The story begins with middle aged Glory returning back to her childhood home whose sole inhabitant is her elderly and widowed father Robert Boughton. Just like all the other Boughton children, Glory had left forlorn Gilead for brighter pastures in America's mid western cities, working as a school teacher. Her career and hopes for a future family are dashed when the fiancé to whom she had been engaged for over a decade is revealed as an already-married conman who has swindled her of all her money. Distraught she returns back to her family home deeply aware of her abject failure in life. The arrival of Jack after twenty years - into this environment, that pervades with the weight of passing years and a persistent, lingering sadness triggers a mood of reflection, introspection and regret.
Since Glory is the narrator through which we have a peek at the events, we get to see her inner world. Here is one such description of her life alone in a city "During the years she lived alone she had read the Bible morning and evening with the thought that her father would be pleased if he knew, and also to remember who she was, to remember the household she came from, to induce in herself the unspecific memory of a comfort she had not really been conscious of until she left it behind". This is another excerpt where middle aged Glory describes her feelings of being back in her childhood home, a passage that made tears well up in my eyes."Her father told his children to pray for patience, for courage, for kindness, for clarity, for trust, for gratitude. Those prayers will be answered, he said. Others may not be. So she prayed, Lord, give me patience..... I am miserable and bitter at heart, and old fears are rising up in me so that everything I do makes everything worse. But it cost her tears to think her situation might actually be that desolate, so she prayed again for patience, for tact, for understanding - for every virtue that might keep her safe from conflicts that would be sure to leave her wounded, every virtue that might at least help her preserve an appearance of dignity, for heaven’s sake."

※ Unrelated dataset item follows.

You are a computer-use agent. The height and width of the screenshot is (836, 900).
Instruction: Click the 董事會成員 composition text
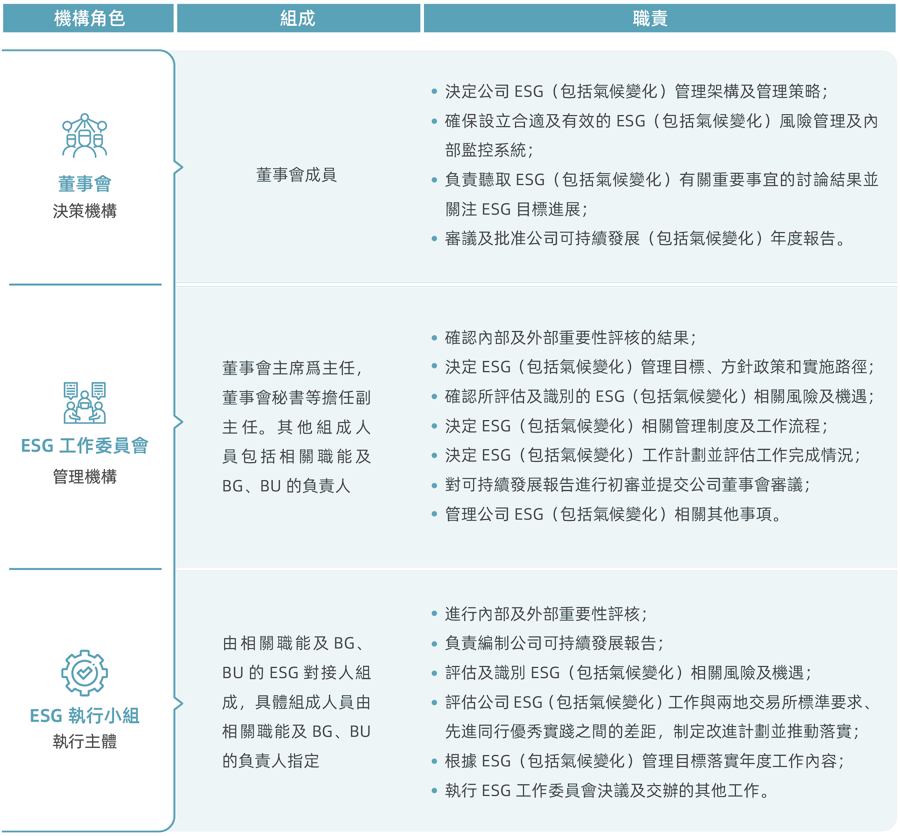coord(296,175)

When they were children, Glory once asked Jack, “What right do you have to be so strange?” The question came after he suddenly vanished in the middle of a game they were playing. Years later, that half-uttered, unanswered question would perfectly capture the family’s ongoing exasperation with Jack. Yet it is the unremarkable, ne'er-do-well Jack, the family's black sheep, whose youth was marred by petty crime - who becomes the center of the entire family's attention and love. In the thoughts of Glory "It was the sad privilege of blood relations to love him despite all". The most powerful moments in the book are the conversations between Jack and Glory, in which the timid, deeply avoidant Jack—slowly, and for the first time in his life—opens up about his lifelong sense of not fitting in, the sense of estrangement that has haunted him since childhood.
The rest of the story is about the attempts to a troubled rapprochement that Jack attempts with his dying father and his decision again to leave Gilead to make up with his lady love Daisy. While the book includes lengthy theological discussions that may not appeal to every ordinary reader, it also achieves profound depth through its sensitive exploration of complex characters within a richly moral Christian framework. I enjoyed reading this.